Task goal:
Set down exactly the lines below between the line holding "613x379 pixels." and the line holding "Viewport: 752px width, 357px height.", inclusive; no other line belongs in the answer.

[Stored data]
((

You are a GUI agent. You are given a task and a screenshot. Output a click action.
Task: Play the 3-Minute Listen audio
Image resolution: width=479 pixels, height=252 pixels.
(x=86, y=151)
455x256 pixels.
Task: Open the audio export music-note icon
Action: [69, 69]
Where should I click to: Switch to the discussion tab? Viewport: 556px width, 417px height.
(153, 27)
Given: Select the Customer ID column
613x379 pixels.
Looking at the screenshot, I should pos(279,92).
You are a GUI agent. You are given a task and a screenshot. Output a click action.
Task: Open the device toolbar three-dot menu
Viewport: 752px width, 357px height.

))
((

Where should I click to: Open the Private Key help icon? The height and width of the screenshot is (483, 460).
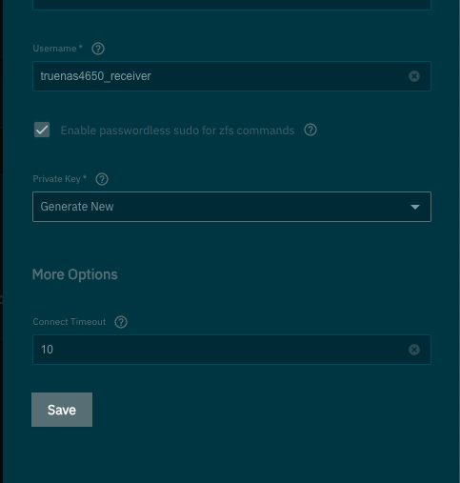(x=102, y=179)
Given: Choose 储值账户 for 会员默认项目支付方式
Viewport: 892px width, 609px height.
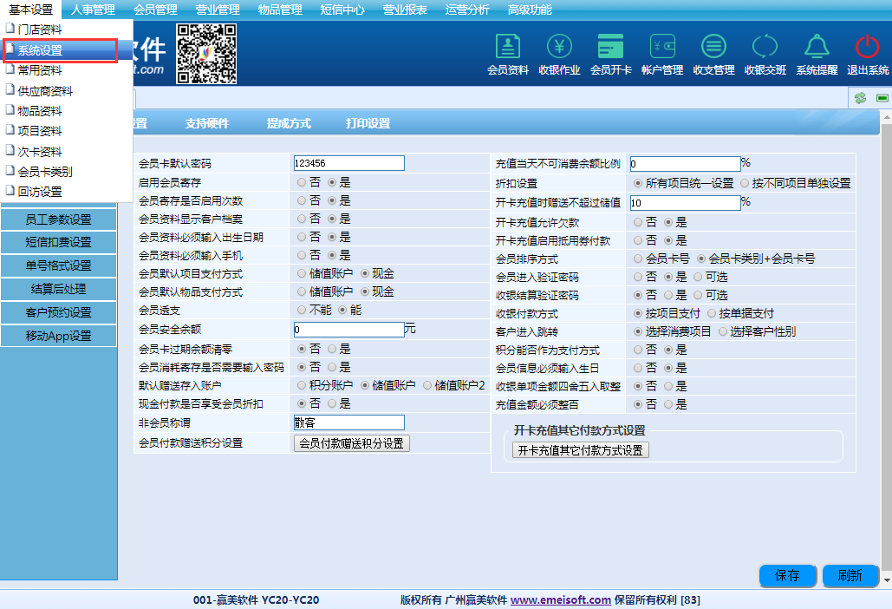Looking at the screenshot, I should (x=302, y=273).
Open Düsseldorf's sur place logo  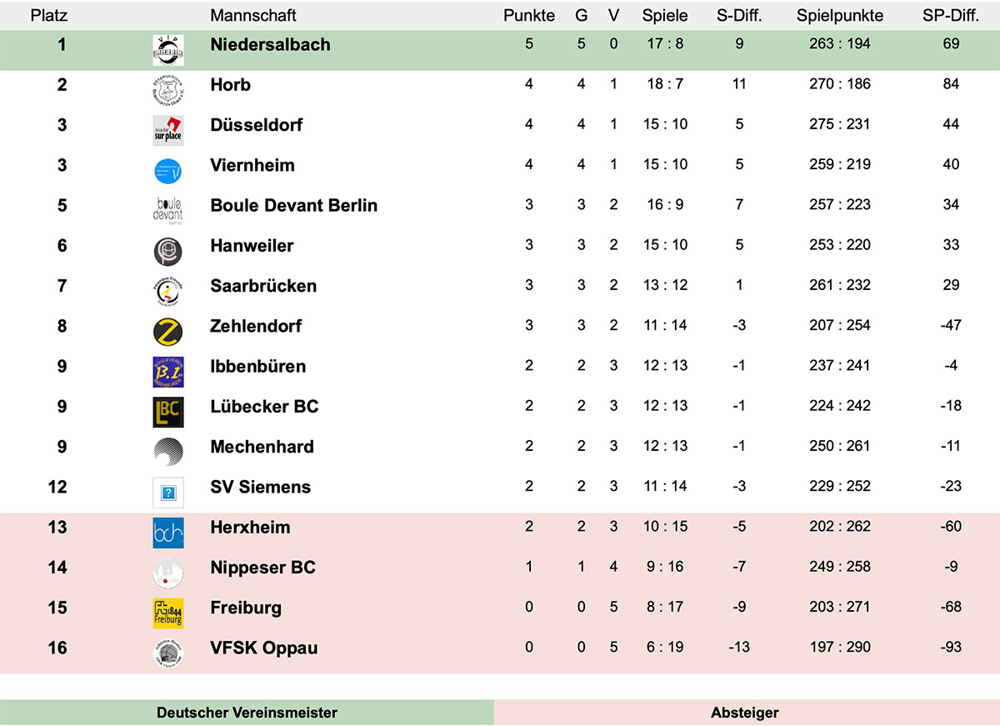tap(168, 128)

))

Your response:
613x379 pixels.
Looking at the screenshot, I should pos(279,92).
You are a GUI agent. You are given a task and a screenshot. Output a click action.
Task: Open the device toolbar three-dot menu
Viewport: 752px width, 357px height.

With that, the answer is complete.